■ **The task**: Below are some records. Return exactly the lines from the one containing "The height and width of the screenshot is (560, 814)." through the one containing "Open the Projects", both included, and only those.

■ **Input material**:
• • • • • • •

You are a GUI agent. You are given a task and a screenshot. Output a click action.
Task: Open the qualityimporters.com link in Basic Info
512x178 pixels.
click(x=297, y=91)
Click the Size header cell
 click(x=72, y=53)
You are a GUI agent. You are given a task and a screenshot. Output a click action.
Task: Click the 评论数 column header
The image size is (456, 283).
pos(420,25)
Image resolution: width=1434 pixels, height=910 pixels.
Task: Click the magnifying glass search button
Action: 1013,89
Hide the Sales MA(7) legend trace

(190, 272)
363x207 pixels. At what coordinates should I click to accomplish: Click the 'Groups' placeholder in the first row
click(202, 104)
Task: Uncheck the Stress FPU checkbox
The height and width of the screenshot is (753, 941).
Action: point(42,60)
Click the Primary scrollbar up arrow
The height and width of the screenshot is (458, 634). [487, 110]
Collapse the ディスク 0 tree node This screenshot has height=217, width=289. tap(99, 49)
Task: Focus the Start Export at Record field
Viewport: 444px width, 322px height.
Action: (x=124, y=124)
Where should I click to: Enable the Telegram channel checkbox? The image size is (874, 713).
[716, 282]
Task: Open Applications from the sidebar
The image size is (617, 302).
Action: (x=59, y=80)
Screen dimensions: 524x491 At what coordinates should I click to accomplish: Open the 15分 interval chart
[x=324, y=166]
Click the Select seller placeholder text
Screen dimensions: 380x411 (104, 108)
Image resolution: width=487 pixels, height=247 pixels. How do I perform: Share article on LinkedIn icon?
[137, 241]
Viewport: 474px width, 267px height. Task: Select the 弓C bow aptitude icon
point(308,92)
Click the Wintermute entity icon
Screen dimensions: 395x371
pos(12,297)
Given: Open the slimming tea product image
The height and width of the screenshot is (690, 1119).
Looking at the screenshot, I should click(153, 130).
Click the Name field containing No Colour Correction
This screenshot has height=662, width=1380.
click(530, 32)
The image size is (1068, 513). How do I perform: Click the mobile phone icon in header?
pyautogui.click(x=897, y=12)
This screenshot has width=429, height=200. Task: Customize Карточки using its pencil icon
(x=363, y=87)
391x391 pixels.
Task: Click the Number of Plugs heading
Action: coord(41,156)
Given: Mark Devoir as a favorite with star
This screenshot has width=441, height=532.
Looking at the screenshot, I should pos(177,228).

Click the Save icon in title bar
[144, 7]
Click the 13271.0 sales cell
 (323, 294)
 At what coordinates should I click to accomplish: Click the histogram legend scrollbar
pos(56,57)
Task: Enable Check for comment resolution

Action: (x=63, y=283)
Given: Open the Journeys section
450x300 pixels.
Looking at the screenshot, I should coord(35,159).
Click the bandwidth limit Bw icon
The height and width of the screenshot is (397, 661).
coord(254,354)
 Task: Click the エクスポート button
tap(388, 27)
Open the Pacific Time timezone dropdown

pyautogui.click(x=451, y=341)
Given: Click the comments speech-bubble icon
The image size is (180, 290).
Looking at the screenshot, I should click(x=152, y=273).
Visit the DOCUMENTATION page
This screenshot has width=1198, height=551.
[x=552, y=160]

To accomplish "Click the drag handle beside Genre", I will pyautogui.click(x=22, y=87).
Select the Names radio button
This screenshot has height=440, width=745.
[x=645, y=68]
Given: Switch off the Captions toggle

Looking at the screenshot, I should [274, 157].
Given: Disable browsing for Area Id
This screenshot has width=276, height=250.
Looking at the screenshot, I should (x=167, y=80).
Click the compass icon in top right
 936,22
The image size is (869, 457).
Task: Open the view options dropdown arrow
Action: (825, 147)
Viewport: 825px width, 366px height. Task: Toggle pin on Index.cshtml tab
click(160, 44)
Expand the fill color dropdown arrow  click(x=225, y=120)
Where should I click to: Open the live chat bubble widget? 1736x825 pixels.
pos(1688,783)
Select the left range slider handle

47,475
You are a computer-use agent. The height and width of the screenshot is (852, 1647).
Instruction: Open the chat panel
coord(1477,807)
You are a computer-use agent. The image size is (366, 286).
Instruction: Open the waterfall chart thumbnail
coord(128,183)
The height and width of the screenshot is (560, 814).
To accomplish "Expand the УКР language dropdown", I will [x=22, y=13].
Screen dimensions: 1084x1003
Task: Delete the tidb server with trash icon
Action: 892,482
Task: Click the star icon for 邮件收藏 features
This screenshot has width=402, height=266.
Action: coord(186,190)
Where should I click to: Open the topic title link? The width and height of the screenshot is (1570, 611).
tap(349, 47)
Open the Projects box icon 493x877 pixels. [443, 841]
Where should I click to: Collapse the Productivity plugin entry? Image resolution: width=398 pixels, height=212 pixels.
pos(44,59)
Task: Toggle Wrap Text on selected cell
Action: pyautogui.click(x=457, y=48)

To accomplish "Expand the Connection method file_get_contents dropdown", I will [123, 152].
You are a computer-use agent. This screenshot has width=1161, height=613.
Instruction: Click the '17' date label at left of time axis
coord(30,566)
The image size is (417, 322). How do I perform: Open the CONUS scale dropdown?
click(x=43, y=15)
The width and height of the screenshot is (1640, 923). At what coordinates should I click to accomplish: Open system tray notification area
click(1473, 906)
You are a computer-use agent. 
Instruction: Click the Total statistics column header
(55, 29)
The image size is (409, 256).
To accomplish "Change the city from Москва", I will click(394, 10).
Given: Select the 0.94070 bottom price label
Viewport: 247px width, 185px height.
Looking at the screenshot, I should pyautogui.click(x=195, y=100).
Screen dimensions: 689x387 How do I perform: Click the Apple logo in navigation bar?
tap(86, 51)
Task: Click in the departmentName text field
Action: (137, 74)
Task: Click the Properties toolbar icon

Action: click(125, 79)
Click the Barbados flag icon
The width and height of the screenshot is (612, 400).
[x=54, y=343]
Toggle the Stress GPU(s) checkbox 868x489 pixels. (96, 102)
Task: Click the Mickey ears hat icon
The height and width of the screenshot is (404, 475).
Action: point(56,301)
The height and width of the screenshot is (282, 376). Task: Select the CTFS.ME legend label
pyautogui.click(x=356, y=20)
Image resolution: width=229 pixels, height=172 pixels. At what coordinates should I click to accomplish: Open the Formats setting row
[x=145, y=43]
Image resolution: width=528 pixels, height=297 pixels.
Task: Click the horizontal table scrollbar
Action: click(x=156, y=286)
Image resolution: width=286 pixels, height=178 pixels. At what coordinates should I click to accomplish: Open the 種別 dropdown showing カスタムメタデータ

• • • • • • •

■ **Response to the task**:
The height and width of the screenshot is (560, 814).
To accomplish "Expand the УКР language dropdown", I will [x=22, y=13].
Screen dimensions: 1084x1003
Task: Delete the tidb server with trash icon
Action: 892,482
Task: Click the star icon for 邮件收藏 features
This screenshot has width=402, height=266.
Action: coord(186,190)
Where should I click to: Open the topic title link? The width and height of the screenshot is (1570, 611).
tap(349, 47)
Open the Projects box icon 493x877 pixels. [443, 841]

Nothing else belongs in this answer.